Authored by arsenm on Jan 19 2017, 2:29 PM.
This revision needs review, but all specified reviewers are disabled or inactive.

Details

Reviewers
tstellarAMD
Summary

AMDGPU doesn't want/need stack alignment > 4 ever. The
DataLayout's preferred alignment cannot be lower than the ABI
required alignment, which defaults to the type size. For
stack temporaries the ABI alignment constraints do not matter,
so request align 4 in all cases to save space.

This will mitigate regressing the stack usage of every program
in a future commit.

Diff Detail

Event Timeline

arsenm created this revision.Jan 19 2017, 2:29 PM

The DataLayout's preferred alignment cannot be lower than the ABI required alignment, which defaults to the type size

Why not change that?

The DataLayout's preferred alignment cannot be lower than the ABI required alignment, which defaults to the type size

Why not change that?

I thought about that, but it seems like a risky, IR breaking change.
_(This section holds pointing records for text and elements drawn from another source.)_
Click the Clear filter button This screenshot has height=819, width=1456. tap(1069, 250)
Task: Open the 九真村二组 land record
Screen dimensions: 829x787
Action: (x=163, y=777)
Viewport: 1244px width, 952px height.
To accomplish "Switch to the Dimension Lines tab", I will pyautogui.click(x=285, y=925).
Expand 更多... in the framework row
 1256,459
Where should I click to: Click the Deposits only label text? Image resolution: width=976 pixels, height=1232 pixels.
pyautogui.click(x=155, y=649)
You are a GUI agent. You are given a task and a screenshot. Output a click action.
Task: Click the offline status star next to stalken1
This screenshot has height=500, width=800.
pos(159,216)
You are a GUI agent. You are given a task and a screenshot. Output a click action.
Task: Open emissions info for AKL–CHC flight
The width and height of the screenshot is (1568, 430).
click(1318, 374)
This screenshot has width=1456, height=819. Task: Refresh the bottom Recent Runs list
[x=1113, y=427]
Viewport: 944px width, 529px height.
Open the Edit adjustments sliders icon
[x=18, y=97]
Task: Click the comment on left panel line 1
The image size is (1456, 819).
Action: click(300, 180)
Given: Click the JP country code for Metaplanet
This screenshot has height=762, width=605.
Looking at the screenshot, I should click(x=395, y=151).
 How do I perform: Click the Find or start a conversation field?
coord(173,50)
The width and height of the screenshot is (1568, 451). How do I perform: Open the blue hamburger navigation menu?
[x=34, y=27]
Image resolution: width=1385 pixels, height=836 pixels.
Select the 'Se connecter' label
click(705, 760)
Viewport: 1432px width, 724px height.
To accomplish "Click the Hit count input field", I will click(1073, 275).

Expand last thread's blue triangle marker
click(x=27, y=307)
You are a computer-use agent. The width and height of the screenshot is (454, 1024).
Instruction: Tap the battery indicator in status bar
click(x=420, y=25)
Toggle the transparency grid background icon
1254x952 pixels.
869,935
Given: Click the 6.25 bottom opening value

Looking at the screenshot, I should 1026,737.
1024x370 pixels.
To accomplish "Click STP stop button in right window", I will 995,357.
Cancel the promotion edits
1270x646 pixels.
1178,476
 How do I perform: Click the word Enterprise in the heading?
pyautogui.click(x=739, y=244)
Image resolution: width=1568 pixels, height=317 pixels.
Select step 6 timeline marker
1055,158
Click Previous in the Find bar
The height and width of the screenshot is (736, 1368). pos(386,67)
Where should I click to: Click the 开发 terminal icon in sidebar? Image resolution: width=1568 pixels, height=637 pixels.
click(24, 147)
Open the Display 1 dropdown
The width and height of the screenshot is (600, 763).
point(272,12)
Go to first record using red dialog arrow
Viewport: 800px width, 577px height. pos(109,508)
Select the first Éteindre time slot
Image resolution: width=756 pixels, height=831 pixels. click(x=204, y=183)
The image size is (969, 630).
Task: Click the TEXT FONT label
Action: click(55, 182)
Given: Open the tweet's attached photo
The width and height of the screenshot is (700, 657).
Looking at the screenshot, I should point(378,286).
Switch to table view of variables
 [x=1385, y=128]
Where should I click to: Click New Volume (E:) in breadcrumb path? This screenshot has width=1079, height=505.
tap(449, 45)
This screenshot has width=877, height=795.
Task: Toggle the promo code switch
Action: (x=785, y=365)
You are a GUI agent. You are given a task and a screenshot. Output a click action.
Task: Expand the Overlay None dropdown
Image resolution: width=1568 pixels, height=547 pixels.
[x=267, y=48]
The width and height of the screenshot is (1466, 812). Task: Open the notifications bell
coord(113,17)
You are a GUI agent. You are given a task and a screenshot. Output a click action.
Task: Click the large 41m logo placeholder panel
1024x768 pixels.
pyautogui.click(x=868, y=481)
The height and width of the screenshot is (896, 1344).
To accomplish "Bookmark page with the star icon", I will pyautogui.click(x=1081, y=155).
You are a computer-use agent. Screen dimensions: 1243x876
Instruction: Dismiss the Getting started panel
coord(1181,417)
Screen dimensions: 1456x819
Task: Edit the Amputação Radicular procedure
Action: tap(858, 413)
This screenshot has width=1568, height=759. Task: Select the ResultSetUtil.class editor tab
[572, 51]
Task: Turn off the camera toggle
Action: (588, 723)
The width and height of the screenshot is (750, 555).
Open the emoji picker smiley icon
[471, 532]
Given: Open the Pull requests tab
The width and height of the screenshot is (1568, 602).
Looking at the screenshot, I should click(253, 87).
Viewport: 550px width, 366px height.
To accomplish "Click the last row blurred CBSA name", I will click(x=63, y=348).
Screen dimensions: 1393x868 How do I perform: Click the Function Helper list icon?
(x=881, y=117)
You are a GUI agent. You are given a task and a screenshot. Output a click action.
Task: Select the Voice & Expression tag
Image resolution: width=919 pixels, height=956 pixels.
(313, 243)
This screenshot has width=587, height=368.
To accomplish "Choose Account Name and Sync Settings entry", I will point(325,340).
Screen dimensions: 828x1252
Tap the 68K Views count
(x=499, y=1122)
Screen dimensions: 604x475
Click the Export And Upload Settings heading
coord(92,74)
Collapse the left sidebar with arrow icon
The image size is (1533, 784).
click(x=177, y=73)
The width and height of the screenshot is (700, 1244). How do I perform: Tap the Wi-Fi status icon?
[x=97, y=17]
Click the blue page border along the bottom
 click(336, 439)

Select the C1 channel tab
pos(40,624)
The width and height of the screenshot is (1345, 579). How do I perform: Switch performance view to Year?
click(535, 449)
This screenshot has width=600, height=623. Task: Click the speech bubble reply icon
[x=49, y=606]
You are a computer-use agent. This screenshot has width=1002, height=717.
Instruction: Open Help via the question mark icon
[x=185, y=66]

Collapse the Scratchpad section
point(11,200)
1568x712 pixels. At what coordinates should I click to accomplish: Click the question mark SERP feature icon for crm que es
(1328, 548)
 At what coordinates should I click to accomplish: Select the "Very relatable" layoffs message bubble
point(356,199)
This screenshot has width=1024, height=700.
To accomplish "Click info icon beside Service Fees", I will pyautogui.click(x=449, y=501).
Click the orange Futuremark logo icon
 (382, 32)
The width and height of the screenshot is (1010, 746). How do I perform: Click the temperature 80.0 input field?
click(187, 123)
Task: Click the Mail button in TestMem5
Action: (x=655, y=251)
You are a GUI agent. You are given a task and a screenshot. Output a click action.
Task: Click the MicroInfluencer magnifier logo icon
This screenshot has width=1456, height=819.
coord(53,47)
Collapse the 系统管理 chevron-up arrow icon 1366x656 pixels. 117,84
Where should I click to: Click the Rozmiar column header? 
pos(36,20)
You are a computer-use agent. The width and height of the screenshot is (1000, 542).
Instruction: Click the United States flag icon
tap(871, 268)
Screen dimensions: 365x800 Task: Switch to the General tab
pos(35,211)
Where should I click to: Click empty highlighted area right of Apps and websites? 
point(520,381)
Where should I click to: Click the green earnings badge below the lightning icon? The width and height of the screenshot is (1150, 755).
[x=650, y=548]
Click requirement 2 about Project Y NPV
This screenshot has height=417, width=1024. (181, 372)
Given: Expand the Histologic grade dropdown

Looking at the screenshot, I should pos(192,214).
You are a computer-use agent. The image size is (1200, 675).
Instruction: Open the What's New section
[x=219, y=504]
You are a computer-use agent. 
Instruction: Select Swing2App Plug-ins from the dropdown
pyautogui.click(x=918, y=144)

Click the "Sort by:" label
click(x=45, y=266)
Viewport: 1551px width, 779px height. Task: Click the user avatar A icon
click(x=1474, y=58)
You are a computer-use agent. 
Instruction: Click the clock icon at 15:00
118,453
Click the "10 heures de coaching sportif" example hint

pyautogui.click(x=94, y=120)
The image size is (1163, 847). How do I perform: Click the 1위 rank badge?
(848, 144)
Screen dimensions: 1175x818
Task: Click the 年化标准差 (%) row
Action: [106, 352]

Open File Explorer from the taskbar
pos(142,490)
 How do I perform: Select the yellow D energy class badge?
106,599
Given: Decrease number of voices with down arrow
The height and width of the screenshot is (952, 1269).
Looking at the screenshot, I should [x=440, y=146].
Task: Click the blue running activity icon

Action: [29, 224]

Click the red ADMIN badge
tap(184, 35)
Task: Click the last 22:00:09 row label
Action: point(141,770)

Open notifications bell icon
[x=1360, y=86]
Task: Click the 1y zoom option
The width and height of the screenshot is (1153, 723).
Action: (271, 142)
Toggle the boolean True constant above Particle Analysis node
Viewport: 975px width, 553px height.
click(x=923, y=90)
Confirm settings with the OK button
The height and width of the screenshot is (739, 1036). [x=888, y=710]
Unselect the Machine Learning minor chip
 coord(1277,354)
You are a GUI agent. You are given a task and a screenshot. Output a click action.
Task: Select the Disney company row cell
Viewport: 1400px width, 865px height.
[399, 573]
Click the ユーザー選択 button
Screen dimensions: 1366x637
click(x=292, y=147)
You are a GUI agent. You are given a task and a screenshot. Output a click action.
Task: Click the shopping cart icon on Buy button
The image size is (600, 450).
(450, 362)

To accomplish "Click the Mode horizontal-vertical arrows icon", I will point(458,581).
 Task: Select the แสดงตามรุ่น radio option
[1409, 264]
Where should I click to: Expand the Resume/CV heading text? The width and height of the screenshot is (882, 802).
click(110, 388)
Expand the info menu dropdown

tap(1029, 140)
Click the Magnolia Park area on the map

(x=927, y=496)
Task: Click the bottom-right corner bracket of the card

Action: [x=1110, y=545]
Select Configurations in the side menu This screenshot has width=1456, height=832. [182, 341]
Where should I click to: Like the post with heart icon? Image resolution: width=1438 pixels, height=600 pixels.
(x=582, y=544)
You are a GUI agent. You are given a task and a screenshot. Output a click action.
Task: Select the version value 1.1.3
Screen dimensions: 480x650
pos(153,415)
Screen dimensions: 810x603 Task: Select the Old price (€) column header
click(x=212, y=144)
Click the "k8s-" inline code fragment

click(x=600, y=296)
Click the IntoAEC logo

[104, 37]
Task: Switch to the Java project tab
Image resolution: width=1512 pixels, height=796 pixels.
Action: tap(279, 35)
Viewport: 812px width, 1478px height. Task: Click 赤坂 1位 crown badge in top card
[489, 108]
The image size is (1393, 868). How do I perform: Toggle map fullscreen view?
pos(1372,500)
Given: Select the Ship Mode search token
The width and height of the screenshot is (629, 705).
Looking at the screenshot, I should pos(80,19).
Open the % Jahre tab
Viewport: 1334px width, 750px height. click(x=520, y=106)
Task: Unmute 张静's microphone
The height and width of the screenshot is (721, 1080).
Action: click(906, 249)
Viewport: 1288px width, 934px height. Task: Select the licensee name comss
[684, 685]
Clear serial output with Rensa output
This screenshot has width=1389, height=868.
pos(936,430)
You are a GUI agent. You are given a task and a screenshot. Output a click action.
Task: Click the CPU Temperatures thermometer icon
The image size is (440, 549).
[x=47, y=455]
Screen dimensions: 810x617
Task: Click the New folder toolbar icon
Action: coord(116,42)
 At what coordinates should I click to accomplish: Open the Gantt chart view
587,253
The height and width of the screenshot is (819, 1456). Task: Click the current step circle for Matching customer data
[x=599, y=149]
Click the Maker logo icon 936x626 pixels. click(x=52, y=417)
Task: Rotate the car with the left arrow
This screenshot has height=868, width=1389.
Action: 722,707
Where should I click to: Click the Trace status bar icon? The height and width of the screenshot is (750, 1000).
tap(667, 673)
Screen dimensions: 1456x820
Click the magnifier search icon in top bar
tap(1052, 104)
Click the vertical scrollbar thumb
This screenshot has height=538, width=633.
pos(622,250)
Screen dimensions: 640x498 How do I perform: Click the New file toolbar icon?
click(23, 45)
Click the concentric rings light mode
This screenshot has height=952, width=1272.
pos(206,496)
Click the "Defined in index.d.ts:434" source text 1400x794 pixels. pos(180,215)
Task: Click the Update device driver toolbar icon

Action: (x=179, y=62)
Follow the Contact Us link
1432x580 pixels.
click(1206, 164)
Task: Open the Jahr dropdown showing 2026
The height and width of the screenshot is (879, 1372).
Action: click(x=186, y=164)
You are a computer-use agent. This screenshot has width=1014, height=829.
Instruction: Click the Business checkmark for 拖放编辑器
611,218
I assume most places using this are using this to get a bigger alignment than required and assuming it is a legal ABI alignment. In codegen there is more freedom to decide what the ABI really means. I can try changing this and see what breaks.

The DataLayout's preferred alignment cannot be lower than the ABI required alignment, which defaults to the type size

Why not change that?

I thought about that, but it seems like a risky, IR breaking change. I assume most places using this are using this to get a bigger alignment than required and assuming it is a legal ABI alignment. In codegen there is more freedom to decide what the ABI really means. I can try changing this and see what breaks.

Another issue is this would also vary per address space to some degree. For AMDGPU we would like 8 byte alignment, but only in addrspace(3)

The DataLayout's preferred alignment cannot be lower than the ABI required alignment, which defaults to the type size

Why not change that?

I thought about that, but it seems like a risky, IR breaking change. I assume most places using this are using this to get a bigger alignment than required and assuming it is a legal ABI alignment. In codegen there is more freedom to decide what the ABI really means. I can try changing this and see what breaks.

Yea; I figured that we'd end up replacing many uses of preferred alignment with some min-of-preferred-or-abi-alignment utility function if we did that.

Another issue is this would also vary per address space to some degree. For AMDGPU we would like 8 byte alignment, but only in addrspace(3)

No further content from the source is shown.